• _Task statement_: Reproduce the passage on private market returns and distributions word for word, in full.

• _Text under study_:
↓

Coupled with private companies staying private longer, any upside with AI would be substantially reduced when it gets to the public market. This means the upside is highly concentrated in private markets.
Returns lag
Private markets logged the second-highest year for aggregate distributions in 2025, but the rate of distribution activity in private equity and real assets remained subdued. Only private credit has seen returns above the average of 21 per cent.
Now, private markets take an average of 5.7 years to liquidate net asset value (NAV), but these levels are elevated beyond the average for infrastructure and real estate. Real estate has crossed into the double-digit years to liquidate.
Distributions are unlikely to increase as capital markets are not in an environment where companies are sold in large quantities.
The 2020 to 2022 vintages will be a disappointment, as buyers overpaid at a market peak. The companies in these vintages will require more time to achieve the usual target of 1.5 to two times multiple, leading to slower exits and a lower internal rate of return.
The secondaries market is also seeing a spike, according to Hamilton Lane, with underlying dynamics and tailwinds. Secondaries remain robust, supported by a relatively slow exit environment, investors’ desire to rebalance and encouraging performance of general partners-led secondary deals.

↑

• _Extracted records_:

↓

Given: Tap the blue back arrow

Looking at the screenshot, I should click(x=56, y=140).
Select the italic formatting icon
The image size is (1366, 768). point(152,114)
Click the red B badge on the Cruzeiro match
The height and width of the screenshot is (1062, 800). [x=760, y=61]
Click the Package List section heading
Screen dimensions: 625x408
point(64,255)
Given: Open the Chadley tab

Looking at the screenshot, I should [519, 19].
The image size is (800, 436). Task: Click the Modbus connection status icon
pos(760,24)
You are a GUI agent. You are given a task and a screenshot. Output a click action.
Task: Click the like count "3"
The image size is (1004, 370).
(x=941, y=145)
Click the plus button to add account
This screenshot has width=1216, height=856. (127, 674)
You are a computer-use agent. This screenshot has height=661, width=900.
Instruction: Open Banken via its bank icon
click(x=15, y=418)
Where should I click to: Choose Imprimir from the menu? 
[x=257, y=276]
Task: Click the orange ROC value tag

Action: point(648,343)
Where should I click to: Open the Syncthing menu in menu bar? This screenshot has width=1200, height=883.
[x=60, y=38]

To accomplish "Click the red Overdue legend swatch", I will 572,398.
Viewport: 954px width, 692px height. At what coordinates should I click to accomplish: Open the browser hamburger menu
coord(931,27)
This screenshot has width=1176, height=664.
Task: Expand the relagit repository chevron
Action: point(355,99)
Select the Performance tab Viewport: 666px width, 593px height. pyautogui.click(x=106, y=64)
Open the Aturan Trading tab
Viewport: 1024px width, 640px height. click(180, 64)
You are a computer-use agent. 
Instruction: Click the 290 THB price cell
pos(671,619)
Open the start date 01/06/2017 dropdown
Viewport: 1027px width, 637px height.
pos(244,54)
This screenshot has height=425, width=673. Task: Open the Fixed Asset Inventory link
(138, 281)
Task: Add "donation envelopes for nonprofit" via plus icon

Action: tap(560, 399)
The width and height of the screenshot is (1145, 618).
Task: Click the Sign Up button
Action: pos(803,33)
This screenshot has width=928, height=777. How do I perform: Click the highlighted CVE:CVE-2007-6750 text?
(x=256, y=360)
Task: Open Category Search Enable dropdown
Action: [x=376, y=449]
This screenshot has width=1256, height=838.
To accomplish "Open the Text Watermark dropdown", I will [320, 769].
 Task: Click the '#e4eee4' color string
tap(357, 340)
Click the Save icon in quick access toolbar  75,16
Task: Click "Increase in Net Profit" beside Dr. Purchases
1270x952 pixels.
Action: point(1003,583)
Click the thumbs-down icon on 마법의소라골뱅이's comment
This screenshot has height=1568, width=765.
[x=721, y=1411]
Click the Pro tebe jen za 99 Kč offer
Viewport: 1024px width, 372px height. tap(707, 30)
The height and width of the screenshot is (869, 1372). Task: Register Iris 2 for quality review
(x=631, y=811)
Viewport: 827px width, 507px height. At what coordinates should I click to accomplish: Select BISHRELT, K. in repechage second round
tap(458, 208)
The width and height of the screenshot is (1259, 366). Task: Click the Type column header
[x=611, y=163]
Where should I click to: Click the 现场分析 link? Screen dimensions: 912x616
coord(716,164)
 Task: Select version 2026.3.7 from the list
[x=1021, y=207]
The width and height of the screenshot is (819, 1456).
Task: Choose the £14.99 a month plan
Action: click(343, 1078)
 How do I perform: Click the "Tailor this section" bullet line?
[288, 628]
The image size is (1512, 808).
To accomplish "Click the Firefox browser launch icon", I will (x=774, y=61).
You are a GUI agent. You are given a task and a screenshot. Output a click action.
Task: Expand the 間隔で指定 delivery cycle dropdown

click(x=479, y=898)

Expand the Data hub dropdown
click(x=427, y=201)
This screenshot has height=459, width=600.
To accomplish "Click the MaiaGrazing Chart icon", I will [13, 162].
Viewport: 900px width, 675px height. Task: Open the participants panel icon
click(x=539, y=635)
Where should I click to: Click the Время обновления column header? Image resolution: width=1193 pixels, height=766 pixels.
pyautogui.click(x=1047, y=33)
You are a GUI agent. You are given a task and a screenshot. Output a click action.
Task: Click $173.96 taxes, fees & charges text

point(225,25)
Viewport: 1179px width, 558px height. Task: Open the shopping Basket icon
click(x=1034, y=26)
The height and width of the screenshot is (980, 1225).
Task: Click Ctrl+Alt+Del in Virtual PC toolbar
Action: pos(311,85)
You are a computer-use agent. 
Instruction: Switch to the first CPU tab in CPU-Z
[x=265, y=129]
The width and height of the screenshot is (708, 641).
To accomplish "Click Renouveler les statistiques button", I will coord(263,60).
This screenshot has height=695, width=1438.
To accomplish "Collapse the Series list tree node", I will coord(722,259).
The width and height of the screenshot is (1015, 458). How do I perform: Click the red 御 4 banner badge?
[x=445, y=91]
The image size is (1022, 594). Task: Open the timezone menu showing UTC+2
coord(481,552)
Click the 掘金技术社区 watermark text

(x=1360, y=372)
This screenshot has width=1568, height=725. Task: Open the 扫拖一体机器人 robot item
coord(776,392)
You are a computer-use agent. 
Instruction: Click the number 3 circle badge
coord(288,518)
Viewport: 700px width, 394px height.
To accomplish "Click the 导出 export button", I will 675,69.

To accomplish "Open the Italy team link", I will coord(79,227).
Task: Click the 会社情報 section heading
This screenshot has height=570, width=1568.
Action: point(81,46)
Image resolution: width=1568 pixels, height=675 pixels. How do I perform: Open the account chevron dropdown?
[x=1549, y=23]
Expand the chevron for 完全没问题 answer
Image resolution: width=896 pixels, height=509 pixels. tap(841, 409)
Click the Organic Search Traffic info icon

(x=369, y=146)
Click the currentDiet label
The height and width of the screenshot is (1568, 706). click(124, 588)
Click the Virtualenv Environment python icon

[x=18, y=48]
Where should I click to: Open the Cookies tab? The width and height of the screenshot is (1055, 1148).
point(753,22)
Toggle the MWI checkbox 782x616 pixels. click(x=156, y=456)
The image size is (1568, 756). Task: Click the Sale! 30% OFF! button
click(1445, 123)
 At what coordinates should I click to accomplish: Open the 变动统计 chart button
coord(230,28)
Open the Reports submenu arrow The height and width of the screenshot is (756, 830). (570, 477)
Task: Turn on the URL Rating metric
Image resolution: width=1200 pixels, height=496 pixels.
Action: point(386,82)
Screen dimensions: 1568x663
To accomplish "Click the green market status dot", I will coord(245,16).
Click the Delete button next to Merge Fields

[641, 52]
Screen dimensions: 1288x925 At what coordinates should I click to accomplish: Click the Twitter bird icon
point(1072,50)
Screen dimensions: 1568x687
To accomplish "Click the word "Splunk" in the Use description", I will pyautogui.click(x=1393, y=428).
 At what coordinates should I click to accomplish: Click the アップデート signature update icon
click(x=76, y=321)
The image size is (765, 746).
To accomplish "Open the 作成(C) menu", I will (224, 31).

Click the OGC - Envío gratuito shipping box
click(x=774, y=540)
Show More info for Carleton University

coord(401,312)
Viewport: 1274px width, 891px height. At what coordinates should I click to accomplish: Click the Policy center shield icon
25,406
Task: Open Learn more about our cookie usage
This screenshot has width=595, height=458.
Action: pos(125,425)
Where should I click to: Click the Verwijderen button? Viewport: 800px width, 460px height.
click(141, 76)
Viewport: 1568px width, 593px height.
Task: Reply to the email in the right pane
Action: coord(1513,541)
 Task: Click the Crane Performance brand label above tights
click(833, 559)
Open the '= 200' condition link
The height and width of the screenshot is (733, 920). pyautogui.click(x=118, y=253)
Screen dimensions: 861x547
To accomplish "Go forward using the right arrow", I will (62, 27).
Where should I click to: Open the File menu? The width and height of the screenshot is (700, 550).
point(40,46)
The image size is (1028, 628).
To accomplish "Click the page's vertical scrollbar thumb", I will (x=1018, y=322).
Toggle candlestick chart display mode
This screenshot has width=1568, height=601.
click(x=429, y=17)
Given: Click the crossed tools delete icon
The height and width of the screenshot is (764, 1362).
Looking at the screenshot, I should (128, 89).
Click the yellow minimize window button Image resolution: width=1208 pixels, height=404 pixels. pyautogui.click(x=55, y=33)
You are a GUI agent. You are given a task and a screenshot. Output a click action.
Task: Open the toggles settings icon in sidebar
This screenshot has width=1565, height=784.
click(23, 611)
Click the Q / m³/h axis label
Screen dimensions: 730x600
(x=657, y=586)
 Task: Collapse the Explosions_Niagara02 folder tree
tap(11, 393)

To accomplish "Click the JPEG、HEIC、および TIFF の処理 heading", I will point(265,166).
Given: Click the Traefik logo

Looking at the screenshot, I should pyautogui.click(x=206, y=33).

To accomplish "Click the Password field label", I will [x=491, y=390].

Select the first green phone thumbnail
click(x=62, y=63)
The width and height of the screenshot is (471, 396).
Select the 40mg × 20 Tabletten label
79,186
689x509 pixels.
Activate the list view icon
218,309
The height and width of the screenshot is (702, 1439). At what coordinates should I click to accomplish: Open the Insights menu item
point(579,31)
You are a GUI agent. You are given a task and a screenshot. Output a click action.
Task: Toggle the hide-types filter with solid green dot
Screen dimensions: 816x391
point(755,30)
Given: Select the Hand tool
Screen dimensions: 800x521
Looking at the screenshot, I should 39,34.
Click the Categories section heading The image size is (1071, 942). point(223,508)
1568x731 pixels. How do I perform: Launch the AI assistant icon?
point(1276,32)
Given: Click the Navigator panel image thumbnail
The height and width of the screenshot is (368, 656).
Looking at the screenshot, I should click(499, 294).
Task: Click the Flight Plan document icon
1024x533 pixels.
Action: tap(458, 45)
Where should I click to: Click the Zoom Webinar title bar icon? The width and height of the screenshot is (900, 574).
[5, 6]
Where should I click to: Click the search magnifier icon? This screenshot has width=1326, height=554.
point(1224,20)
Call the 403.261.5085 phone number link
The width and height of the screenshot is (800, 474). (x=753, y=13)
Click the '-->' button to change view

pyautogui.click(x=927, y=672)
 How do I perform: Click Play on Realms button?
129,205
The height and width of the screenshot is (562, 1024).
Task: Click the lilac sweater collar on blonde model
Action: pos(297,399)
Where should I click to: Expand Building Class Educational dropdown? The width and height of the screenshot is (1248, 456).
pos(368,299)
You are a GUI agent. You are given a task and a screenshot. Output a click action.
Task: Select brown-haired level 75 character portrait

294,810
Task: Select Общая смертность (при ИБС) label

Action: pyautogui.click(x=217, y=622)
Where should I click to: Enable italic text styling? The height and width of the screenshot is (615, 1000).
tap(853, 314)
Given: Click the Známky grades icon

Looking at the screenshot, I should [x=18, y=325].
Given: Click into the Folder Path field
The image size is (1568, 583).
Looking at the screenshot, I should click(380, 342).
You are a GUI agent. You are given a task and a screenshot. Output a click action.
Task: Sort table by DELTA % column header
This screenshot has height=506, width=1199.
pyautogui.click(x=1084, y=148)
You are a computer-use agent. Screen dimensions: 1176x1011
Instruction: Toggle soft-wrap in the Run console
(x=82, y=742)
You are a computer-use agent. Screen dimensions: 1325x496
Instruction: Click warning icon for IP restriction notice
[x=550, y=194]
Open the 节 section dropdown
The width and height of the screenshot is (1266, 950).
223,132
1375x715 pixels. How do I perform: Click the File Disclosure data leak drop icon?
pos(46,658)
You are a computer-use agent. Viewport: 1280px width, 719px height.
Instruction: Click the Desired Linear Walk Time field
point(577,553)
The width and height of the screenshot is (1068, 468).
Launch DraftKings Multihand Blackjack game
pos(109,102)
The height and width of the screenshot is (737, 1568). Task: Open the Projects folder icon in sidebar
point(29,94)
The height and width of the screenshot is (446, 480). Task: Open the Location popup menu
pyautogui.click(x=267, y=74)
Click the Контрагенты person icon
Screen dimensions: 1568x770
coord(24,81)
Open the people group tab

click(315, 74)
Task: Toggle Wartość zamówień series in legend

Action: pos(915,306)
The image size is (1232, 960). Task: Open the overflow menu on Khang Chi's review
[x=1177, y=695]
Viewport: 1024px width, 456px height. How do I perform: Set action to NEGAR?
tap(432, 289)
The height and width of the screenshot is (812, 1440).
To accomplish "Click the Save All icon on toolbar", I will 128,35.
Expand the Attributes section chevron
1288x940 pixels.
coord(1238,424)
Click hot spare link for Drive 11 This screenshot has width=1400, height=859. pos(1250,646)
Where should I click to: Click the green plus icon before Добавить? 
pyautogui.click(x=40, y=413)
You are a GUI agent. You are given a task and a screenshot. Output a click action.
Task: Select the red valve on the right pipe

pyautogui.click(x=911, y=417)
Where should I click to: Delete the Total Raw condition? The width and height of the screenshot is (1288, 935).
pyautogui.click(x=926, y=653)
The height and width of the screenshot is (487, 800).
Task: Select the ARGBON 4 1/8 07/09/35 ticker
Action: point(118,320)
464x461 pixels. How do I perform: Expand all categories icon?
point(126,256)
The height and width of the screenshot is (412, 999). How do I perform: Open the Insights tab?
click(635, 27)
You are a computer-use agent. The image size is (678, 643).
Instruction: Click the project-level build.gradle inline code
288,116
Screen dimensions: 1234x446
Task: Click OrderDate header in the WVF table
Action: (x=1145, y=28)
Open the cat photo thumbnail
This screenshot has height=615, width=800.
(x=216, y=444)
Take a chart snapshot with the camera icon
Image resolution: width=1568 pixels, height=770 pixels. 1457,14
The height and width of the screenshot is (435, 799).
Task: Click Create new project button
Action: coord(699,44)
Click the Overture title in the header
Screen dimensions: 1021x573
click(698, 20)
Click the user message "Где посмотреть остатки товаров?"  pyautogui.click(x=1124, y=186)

↑

• _Solution for this problem_:
Coupled with private companies staying private longer, any upside with AI would be substantially reduced when it gets to the public market. This means the upside is highly concentrated in private markets.
Returns lag
Private markets logged the second-highest year for aggregate distributions in 2025, but the rate of distribution activity in private equity and real assets remained subdued. Only private credit has seen returns above the average of 21 per cent.
Now, private markets take an average of 5.7 years to liquidate net asset value (NAV), but these levels are elevated beyond the average for infrastructure and real estate. Real estate has crossed into the double-digit years to liquidate.
Distributions are unlikely to increase as capital markets are not in an environment where companies are sold in large quantities.
The 2020 to 2022 vintages will be a disappointment, as buyers overpaid at a market peak. The companies in these vintages will require more time to achieve the usual target of 1.5 to two times multiple, leading to slower exits and a lower internal rate of return.
The secondaries market is also seeing a spike, according to Hamilton Lane, with underlying dynamics and tailwinds. Secondaries remain robust, supported by a relatively slow exit environment, investors’ desire to rebalance and encouraging performance of general partners-led secondary deals.